Todo queda resuelto al final, porque el tío Phillip, como no podía dejar de suceder, aparece de improvisto como protagonista de este entuerto, y le cuenta a nuestro Christopher la verdad. Amén. Una verdad que, por otra parte no tiene desperdicio. El círculo se cierra, la madre que era bella, habrá tenido el destino de las bellas de tantas novelas; el padre se descubre menos glorioso, el tío más taimado, Sarah afortunada, todos encuentran su final, y el lector cierra el libro sorprendido de que la Academia sueca haya siquiera tomado en cuenta a este escritor, al menos si lo juzgamos solo por este libro. Espero acercarme cuando salga de mi shock a otra de sus novelas, para darle una nueva oportunidad.

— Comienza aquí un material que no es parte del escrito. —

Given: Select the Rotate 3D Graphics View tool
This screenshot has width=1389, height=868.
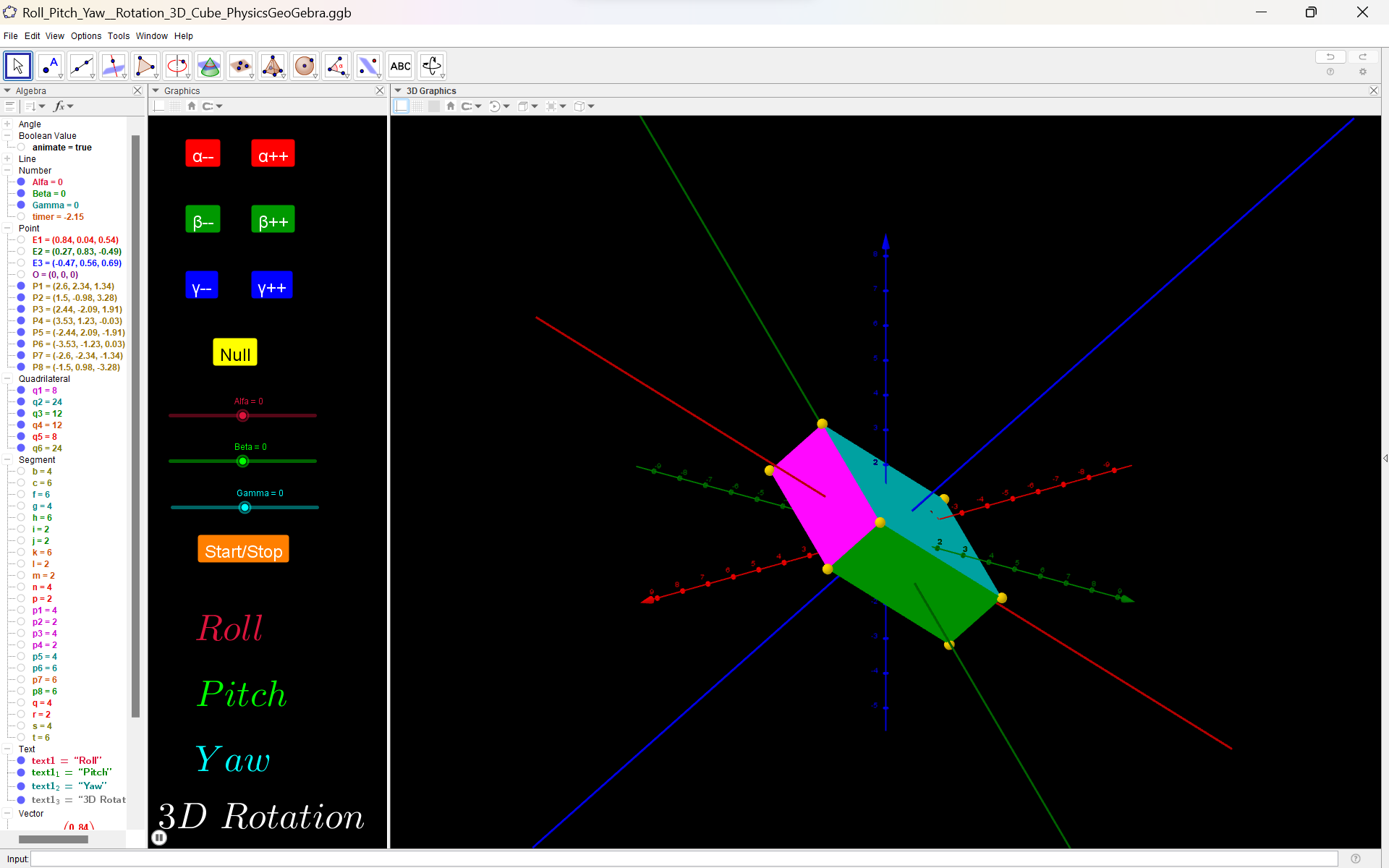Looking at the screenshot, I should click(x=432, y=66).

Si añadimos a todo lo anterior una prosa cuidada, pero que suena a demasiado obsoleta, como salida de una novela de Arthur Conan Doyle; la prosa encorsetada y rutinaria propia de un autor mimético, y unos sentimientos tan lábiles y egocéntricos en casi todos los personajes que apenas podemos pensar que sean humanos, solo cabe decir que Cuando fuimos huérfanos, acaba dejando huérfano al lector… de buena literatura.